◆ **ASSIGNED TASK**
Please return the lines below verbatim, beginning at the one that has "Pinterest (641, 9)" and stopping after the one that has "Custom/Installation (125, 2331)", and add no other lines.

-------- SUPPLIED DATA --------

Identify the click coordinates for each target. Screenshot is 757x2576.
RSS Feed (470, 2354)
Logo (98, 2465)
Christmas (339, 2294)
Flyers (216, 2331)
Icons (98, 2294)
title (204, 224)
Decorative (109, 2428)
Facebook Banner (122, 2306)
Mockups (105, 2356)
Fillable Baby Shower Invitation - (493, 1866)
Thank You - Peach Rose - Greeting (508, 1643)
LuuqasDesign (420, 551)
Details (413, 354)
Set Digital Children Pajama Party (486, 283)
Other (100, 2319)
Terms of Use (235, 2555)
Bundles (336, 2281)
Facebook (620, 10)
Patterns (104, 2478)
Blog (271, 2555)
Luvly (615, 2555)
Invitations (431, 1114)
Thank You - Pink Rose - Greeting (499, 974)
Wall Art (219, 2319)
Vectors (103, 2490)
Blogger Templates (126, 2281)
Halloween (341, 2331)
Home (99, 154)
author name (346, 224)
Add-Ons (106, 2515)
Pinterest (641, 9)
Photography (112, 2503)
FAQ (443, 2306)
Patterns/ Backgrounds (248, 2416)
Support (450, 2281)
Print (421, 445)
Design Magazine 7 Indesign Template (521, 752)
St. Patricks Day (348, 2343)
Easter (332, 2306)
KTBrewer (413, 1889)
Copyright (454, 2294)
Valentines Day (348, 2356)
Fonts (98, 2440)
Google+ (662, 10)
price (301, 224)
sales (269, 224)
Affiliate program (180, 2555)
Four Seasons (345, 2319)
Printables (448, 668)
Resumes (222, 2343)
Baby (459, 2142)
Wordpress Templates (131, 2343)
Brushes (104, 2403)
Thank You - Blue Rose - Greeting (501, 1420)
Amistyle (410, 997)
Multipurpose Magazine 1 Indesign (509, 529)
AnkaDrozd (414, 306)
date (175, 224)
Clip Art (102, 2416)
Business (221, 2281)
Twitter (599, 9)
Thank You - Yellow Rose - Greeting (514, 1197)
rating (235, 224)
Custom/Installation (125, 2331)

--------
-------- SUPPLIED DATA --------

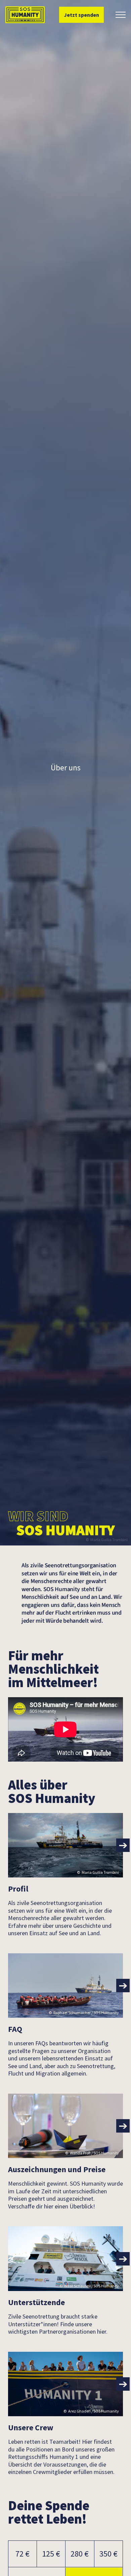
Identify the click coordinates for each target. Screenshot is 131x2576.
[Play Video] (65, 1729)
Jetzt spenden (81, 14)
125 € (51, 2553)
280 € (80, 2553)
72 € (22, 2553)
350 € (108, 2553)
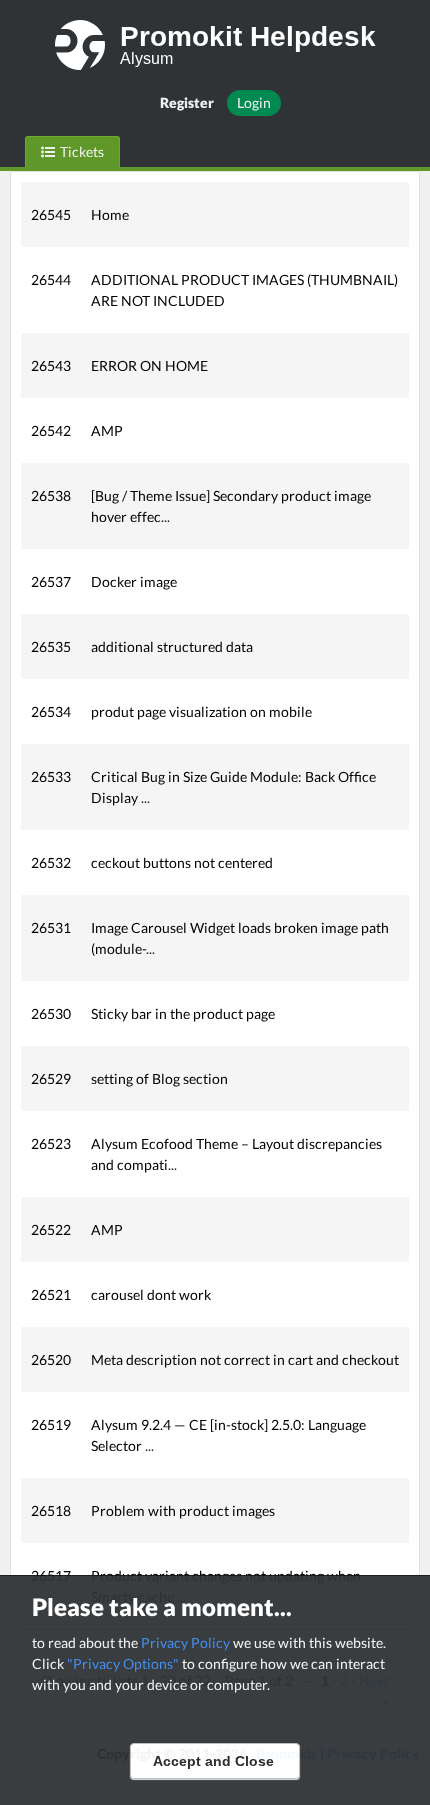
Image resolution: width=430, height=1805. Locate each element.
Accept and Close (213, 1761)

--------

◆ **REPLY TO THE EXERCISE**
Pinterest (641, 9)
Photography (112, 2503)
FAQ (443, 2306)
Patterns/ Backgrounds (248, 2416)
Support (450, 2281)
Print (421, 445)
Design Magazine 7 Indesign Template (521, 752)
St. Patricks Day (348, 2343)
Easter (332, 2306)
KTBrewer (413, 1889)
Copyright (454, 2294)
Valentines Day (348, 2356)
Fonts (98, 2440)
Google+ (662, 10)
price (301, 224)
sales (269, 224)
Affiliate program (180, 2555)
Four Seasons (345, 2319)
Printables (448, 668)
Resumes (222, 2343)
Baby (459, 2142)
Wordpress Templates (131, 2343)
Brushes (104, 2403)
Thank You - Blue Rose - Greeting (501, 1420)
Amistyle (410, 997)
Multipurpose Magazine 1 Indesign (509, 529)
AnkaDrozd (414, 306)
date (175, 224)
Clip Art (102, 2416)
Business (221, 2281)
Twitter (599, 9)
Thank You - Yellow Rose - Greeting (514, 1197)
rating (235, 224)
Custom/Installation (125, 2331)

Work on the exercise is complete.